Toujours aussi inspirée par les personnages résilients, Rachel Gratton poursuit sa résidence au Théâtre d’aujourd’hui avec 21, une pièce dont l’action se déroule en centre jeunesse.

Des affrontements sur le terrain

La deuxième création de la jeune dramaturge met en scène Zoé (Marine Johnson), une adolescente en placement volontaire et Sara (Isabelle Roy), son intervenante. Échelonnées sur 12 semaines, les interventions prennent la forme de parties de 21. Pour l’occasion, la salle Jean-Claude Germain a du reste été aménagée en terrain de basketball par Max-Otto Fauteux.
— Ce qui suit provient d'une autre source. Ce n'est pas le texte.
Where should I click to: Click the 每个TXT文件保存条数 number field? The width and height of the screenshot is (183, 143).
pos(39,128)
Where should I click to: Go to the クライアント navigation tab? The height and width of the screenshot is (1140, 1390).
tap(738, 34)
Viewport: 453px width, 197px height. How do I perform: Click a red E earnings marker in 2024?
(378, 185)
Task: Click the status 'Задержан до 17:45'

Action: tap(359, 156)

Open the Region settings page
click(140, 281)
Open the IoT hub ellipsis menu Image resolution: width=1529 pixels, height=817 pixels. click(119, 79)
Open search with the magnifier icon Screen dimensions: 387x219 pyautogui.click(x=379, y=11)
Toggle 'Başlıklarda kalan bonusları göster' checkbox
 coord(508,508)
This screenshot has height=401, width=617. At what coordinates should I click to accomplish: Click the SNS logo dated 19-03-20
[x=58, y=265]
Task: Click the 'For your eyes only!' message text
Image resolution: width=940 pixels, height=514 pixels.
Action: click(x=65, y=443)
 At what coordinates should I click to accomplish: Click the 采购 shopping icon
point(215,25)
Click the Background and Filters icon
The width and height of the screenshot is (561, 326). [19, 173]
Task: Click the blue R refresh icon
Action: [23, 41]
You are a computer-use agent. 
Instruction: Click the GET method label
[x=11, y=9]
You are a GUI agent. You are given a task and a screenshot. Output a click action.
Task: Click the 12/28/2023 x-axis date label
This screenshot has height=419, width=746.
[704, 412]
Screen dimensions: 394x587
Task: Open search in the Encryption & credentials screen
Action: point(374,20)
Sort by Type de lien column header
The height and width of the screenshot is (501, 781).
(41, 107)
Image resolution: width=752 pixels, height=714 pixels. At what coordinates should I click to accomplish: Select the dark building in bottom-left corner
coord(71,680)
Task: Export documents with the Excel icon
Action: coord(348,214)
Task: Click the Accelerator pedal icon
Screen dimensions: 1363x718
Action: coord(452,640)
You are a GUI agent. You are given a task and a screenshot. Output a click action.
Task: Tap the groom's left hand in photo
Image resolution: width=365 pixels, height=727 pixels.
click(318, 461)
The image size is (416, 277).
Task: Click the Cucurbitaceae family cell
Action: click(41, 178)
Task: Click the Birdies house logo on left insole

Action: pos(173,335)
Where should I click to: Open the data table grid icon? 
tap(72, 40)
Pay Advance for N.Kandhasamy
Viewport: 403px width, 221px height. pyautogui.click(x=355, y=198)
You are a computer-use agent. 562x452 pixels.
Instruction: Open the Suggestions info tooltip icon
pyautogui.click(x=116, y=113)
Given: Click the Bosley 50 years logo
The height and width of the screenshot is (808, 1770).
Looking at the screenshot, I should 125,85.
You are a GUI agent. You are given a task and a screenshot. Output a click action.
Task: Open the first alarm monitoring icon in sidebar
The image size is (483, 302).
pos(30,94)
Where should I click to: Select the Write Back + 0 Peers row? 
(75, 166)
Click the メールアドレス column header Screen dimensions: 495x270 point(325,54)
Le public, installé dans le gradin, assiste à leurs rencontres. Au départ, Sara se butte au mutisme de Zoé qui refuse d’interagir, tête baissée sous le capuchon de son hoodie. Peu à peu, le silence fait place aux monosyllabes puis aux expressions typiques d’une fille de son âge. On aime d’ailleurs cette touche de l’auteure qui en utilisant la langue parlée ajoute du réalisme au texte.

Crédit photo : ©Philippe Latour

Très rapidement dans l’histoire, on se rend compte que les deux femmes ont plus en commun qu’on pourrait le penser. En effet, elles aspirent à être aimées chacune à sa façon. Zoé se raccroche au souvenir de son frère et espère faire partie de sa famille. Sara, de son côté, multiplie les relations sans lendemain tenant jalousement à sa liberté jusqu’à ce qu’un événement vienne bousculer sa façon de voir la vie.

Sans dévoiler la fin, disons simplement qu’on a privilégié la fatalité au détriment du dénouement heureux. Cette finale ne plaira peut-être pas à tous, mais c’est selon nous la meilleure façon d’illustrer la force du lien qui unit Sara et Zoé.

 Une équipe gagnante

C’est Johanne Haberlin et Sylvain Bélanger du Théâtre d’aujourd’hui qui ont suggéré à Rachel Graton de faire appel à Alexia Bürger pour la mise en scène. Cette dernière, forte de son expérience avec Les Hardings, a abordé cette nouvelle pièce avec beaucoup de sensibilité et a su y mettre la distance nécessaire pour éviter que 21 ne verse dans le mélodrame. Elle a aussi su respecter les silences lourds de sens propres à l’auteure.

Crédit photo : ©Philippe Latour

En terminant, on se doit absolument de saluer la performance impeccable des deux comédiennes. En plus d’habiter complètement leur personnage, leur jeu évolue à mesure que les liens se tissent entre Zoé et Sara. La complicité entre les deux interprètes est palpable.

21 était d’abord à l’affiche jusqu’au 4 mai, mais 6 supplémentaires ont été ajoutées prolongeant les représentations jusqu’au 11 mai.